What this task involves
When the line containing "Instruction: Open the" is found in the data below, give it again along with every later line, exactly; drop the pictures.

Stored data
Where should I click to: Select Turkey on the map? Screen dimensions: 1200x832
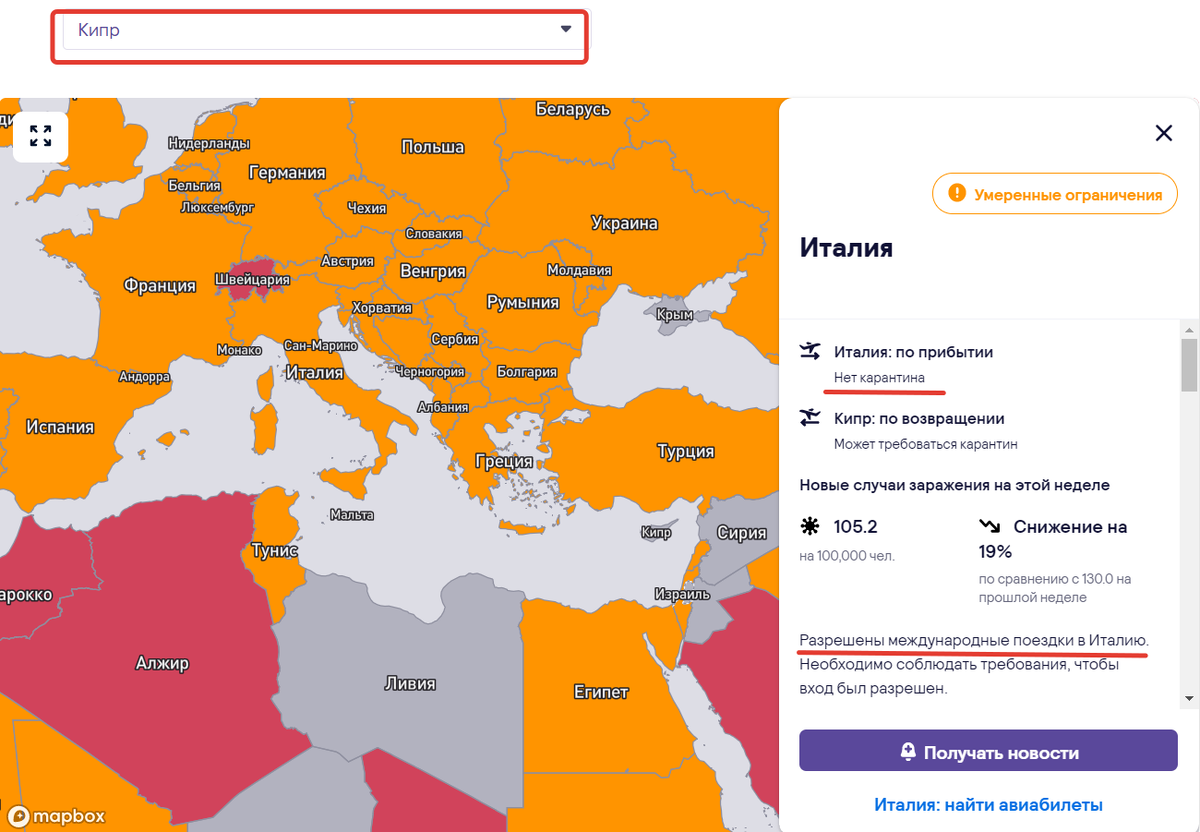pos(684,452)
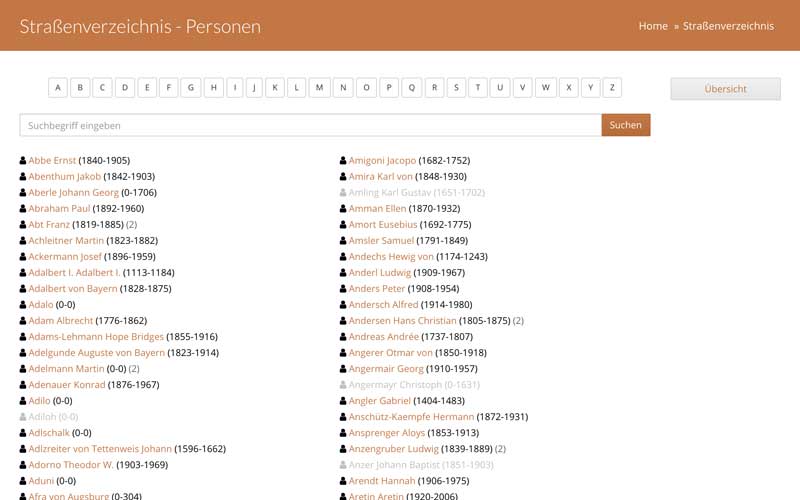Click the person icon before Adenauer Konrad
The width and height of the screenshot is (800, 500).
(23, 385)
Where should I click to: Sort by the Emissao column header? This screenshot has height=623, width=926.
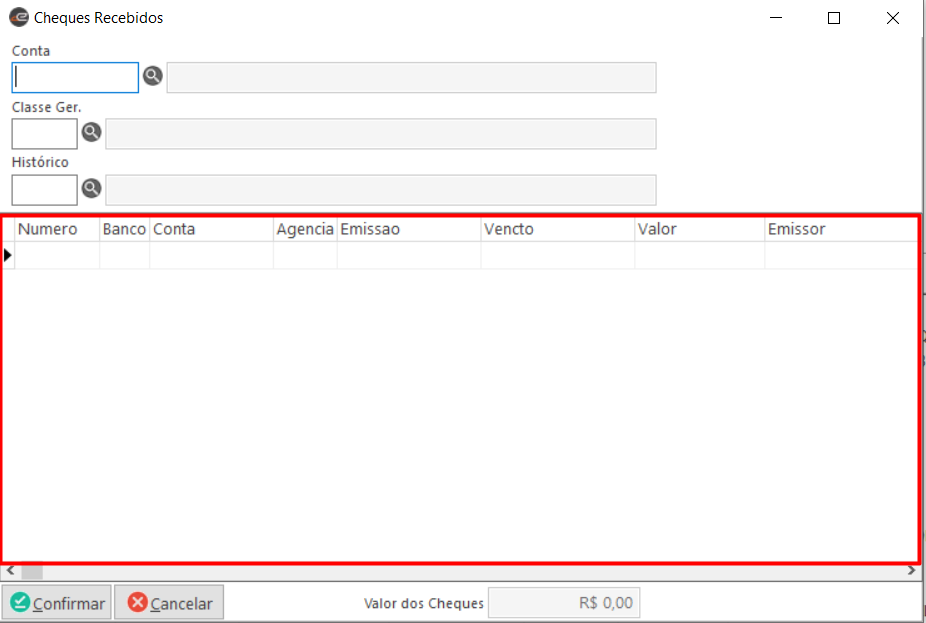408,229
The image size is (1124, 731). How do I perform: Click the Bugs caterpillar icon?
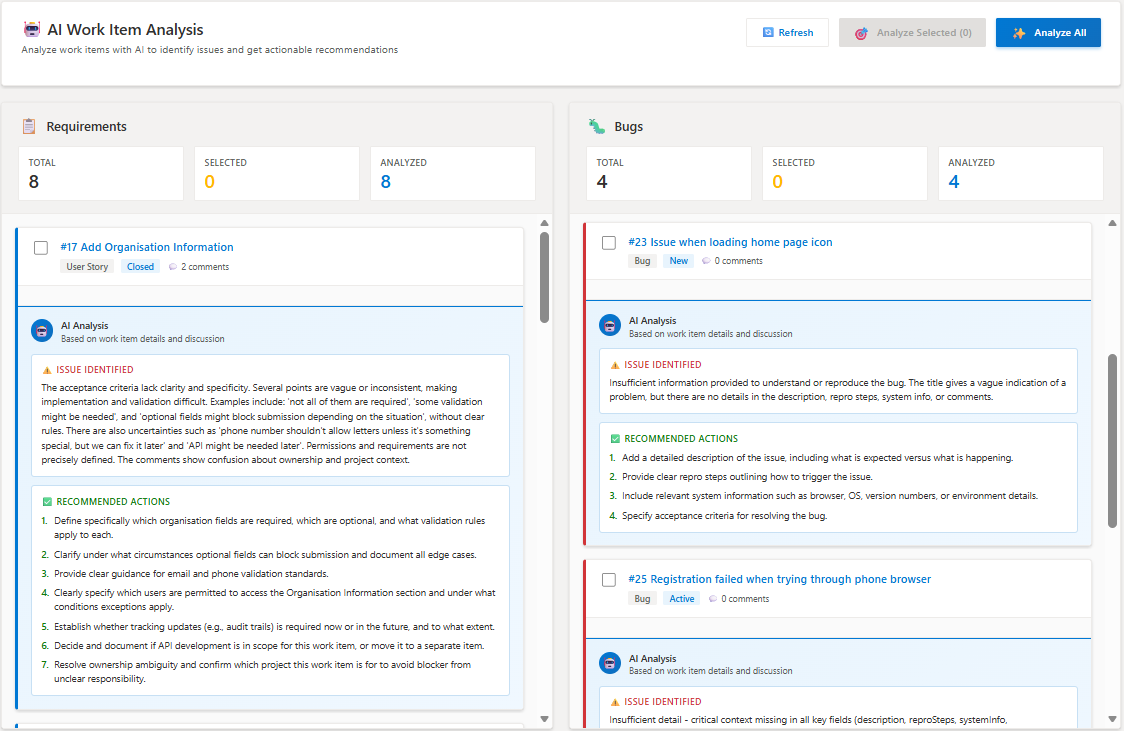(x=597, y=126)
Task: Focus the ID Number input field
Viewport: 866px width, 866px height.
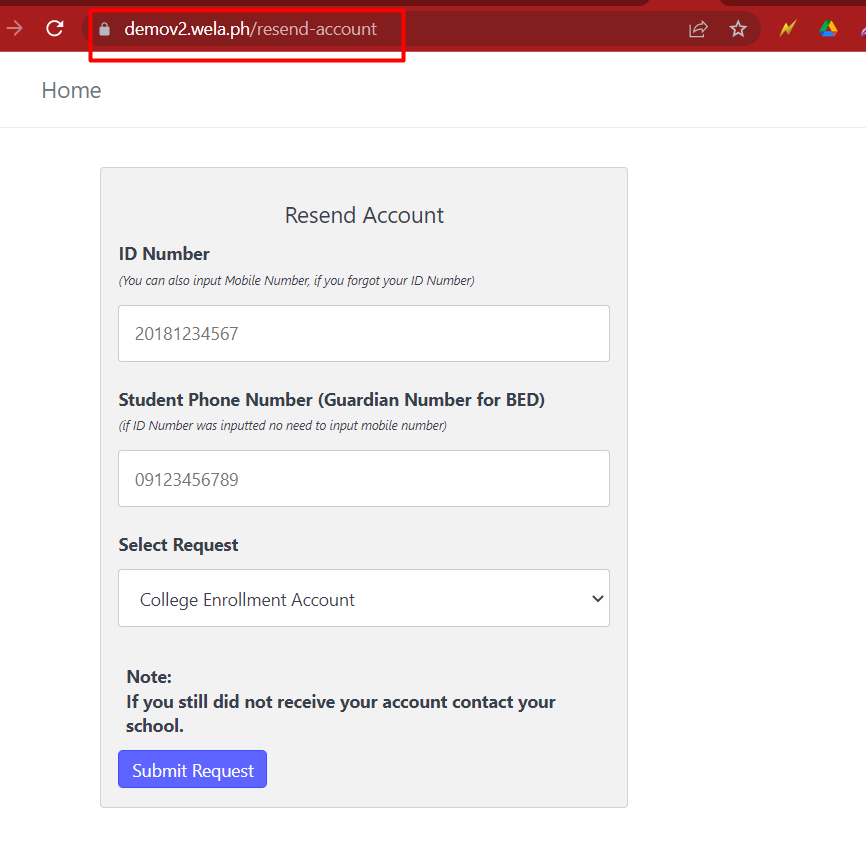Action: 364,334
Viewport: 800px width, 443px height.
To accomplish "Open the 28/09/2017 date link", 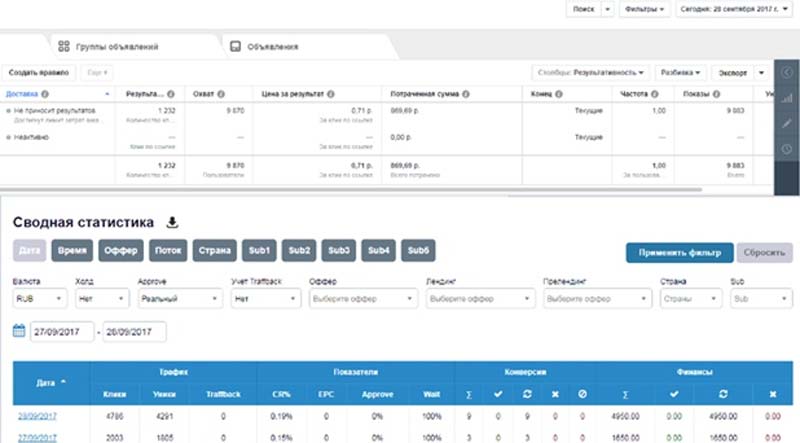I will tap(37, 416).
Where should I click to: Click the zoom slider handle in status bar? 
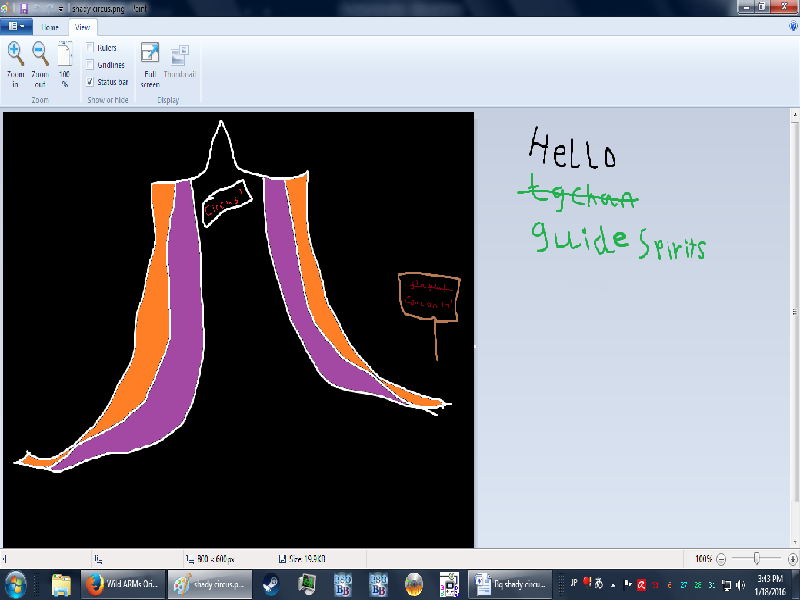757,558
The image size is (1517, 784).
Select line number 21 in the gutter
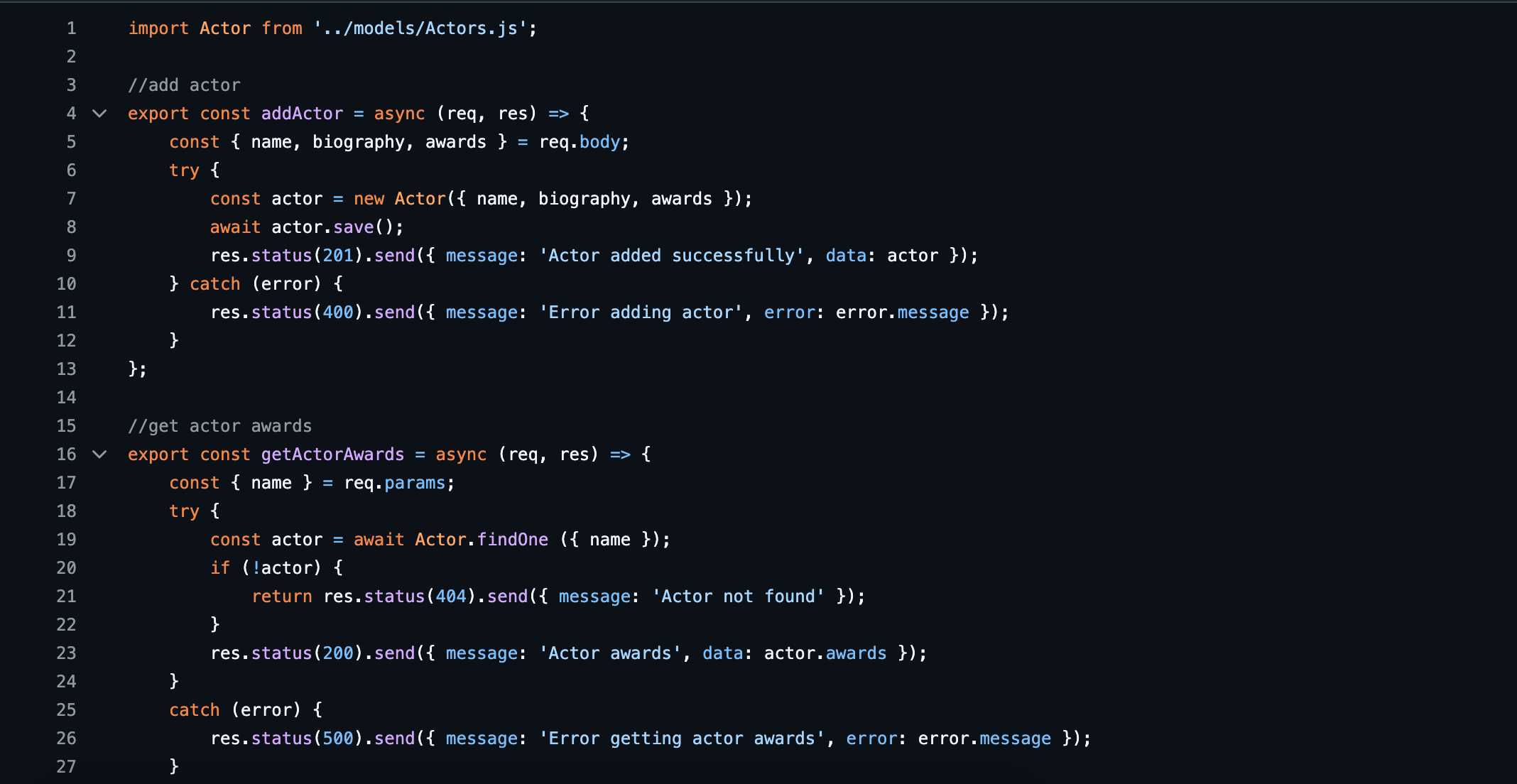click(66, 597)
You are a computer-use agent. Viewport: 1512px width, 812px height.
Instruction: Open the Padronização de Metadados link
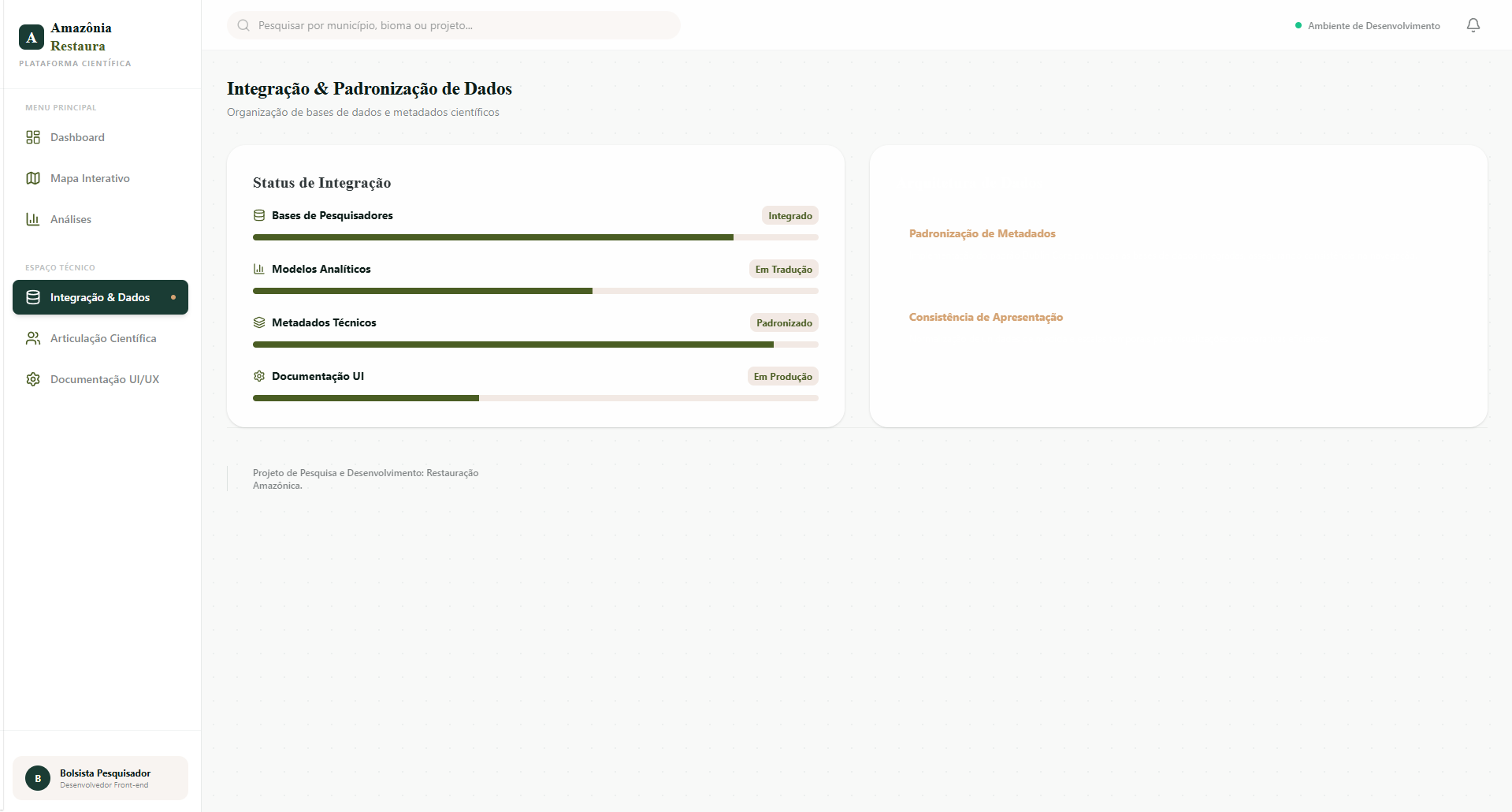982,233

Response to this task
Instruction: Open the Padronização de Metadados link
982,233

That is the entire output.